Sunday, June 7, 2015

Not photos - problems with Windows Backup

On Friday, my Windows 8.1 PC began giving me errors about "bad image" for a file called wtsapi32.dll. So began my adventure down "oh where are my backup folders?" and "I hope this lasts long enough to get my user directory copied over." It did, and a windows refresh largely fixed my problems, much to the chagrin of the router, which needed to serve my steam library, creative cloud applications, and various other archives and executable installers.

That didn't quite fix my problems - my main drive kept reporting errors through the Windows action center, so I set about trying to fix that. That's when I noticed BIOS taking forever to finish POST. I cleared to defaults with no benefit, then had the bright idea to flash back to an older version. At some point, though, Asus made it so that the flash utility won't go backward. I had to then dig up instructions for USB BIOS flashback, which included "make sure the CPU and memory are unseated."

Yeah okay.

PROTIP #1 - Asus USB BIOS flashback does *not* require a bare motherboard for my specific combination of Z97-PRO/4790K/2x4GB Crucial Ballistix Sport/2x8GB Crucial Ballistix sport. I would imagine this is true for other Z97 and X99 boards (the X99 instructions don't mention removing components, while the Z97 instructions did).

So now with the 1304 BIOS reflashed, CMOS cleared, and things reconfigured, the computer stopped complaining. On to the backup problems.

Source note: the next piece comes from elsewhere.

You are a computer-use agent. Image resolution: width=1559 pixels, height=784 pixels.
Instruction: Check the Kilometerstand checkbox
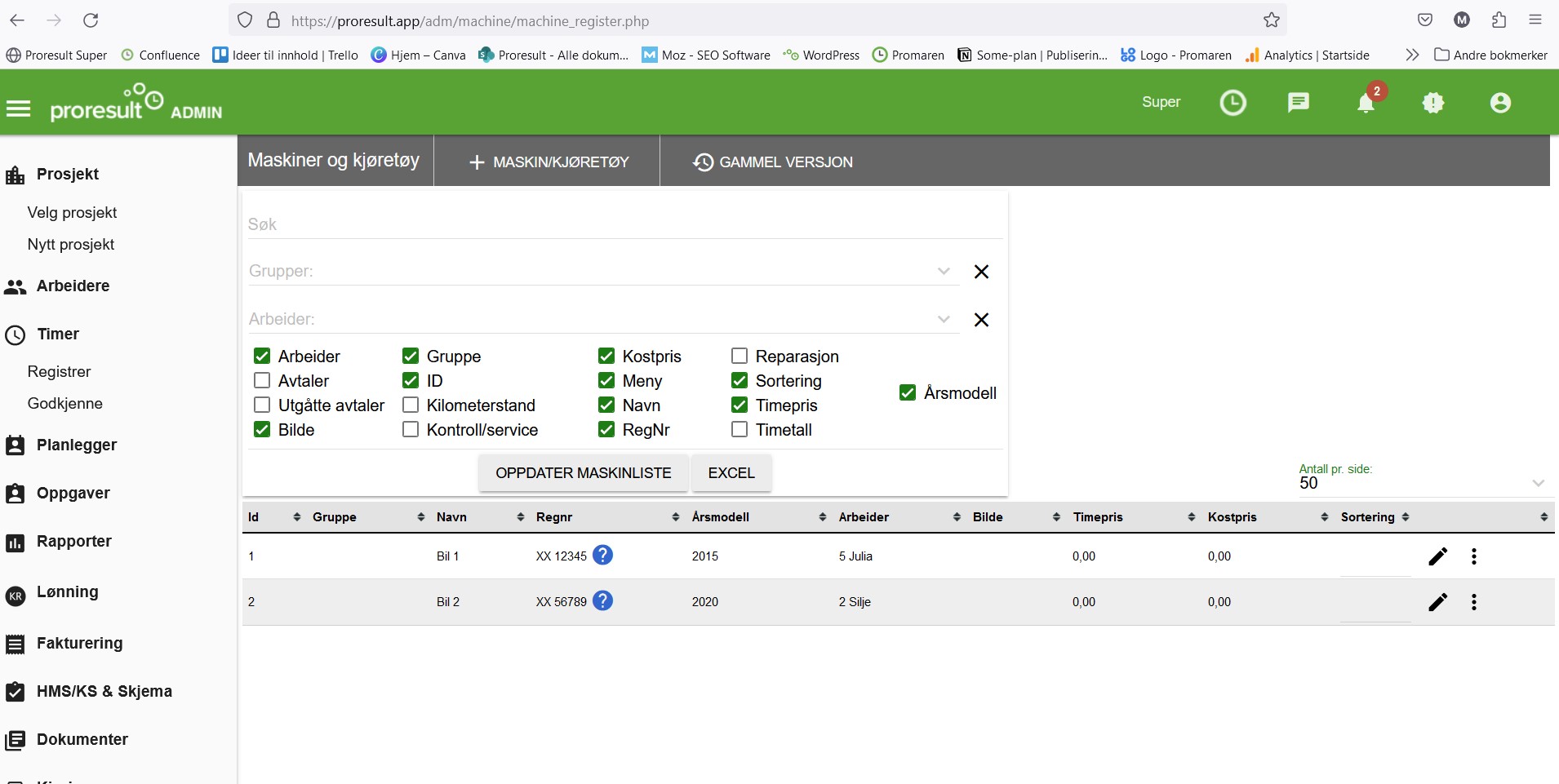tap(411, 405)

When trying to use the system image backup option in Windows 8.1 pro, I would get started down the path and get an error about either the drive being unavailable or inaccessible. Neither of those things were true; I was able to copy hundreds of gigabytes over eSATA, Firewire 800, and USB2.0. After a lot of searching on errors 0x807800C5, 0x80780081, and 0x8078004F, I found a post at answers.microsoft.com (click here if you want it) that went through some stuff, then someone mentioned EFI system partitions and Mac OS. 

Bingo.

Infosphere, my external backup drive, had been used previously on Mac OS X as a time machine drive. I don't know if that specifically causes the problems, but I do know Windows tends not to like drives with 200MB EFI partitions very much, as I had a bunch of flash drives that I had to gparted back to life after I jumped ship last summer. I didn't think there was any problem with the external HDD, though, as it had functioned just fine and I even remember it having worked as a system image backup destination before. That may have been something changed in an update at some point, but I think what is more likely is that I don't have Paragon HFS+ drivers installed right now. Regardless, I was able to use diskpart to nuke the existing NTFS and EFI system partitions and create a new single partition setup that immediately accepted a system image backup.

      THE OPERATION WAS
COMPLETED SUCCESSFULLY.
         CLEAR TIME 16:50

PROTIP #2 - always nuke your drives fully when changing platforms. I was up until 3am last night working on this and I'm fleshing out this post at 1am, having finished up downstairs about an hour ago. gparted, diskpart, doesn't matter - get rid of that stupid EFI partition on any disk upon which it has inserted itself.

PROTIP #3 - I have no factual evidence to base this one on, but all of my trouble started when I used Windows Movie Maker to produce video game footage. Learn premiere pro instead if you have CC.